A rather confusing sequence of events happened, according to my log-file, and I am about to put a lot of the blame on the Python logger, which is a bold claim. I thought I should get some second opinions about whether what I am saying could be true.
I am trying to explain why there is are several large gaps in my log file (around two minutes at a time) during stressful periods for my application when it is missing deadlines.
I am using Python's logging module on a remote server, and have set-up, with a configuration file, for all logs of severity of ERROR or higher to be emailed to me.

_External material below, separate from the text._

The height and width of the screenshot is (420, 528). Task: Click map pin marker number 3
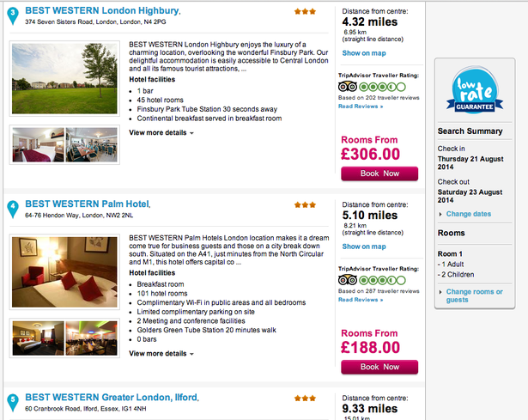[x=12, y=13]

Typically, only one error will be sent at a time, but during periods of sustained problems, I might get a dozen in a minute - annoying, but nothing that should stress SMTP.

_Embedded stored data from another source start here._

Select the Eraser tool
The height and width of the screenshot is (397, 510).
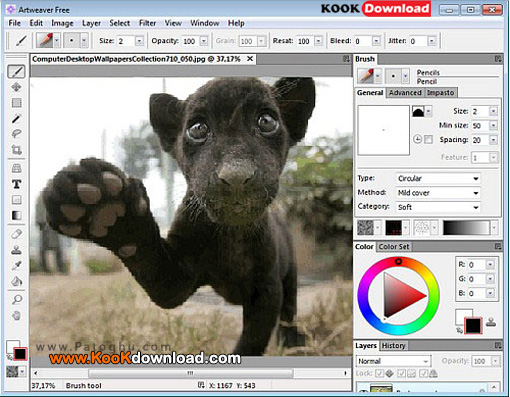pyautogui.click(x=16, y=234)
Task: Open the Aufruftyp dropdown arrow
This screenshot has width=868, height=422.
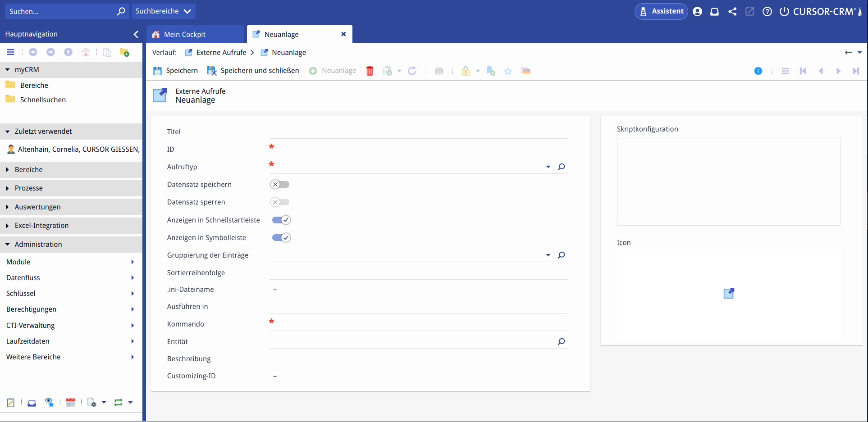Action: tap(548, 167)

I believe that, after a short spurt of such messages, the Python logging system (or perhaps the SMTP system it is sitting on) is encountering errors or congestion. The call to Python's log is then BLOCKING for two minutes, causing my thread to miss its deadlines. (I was smart enough to move the logging until after the critical path of the application - so I don't care if logging takes me a few seconds, but two minutes is far too long.)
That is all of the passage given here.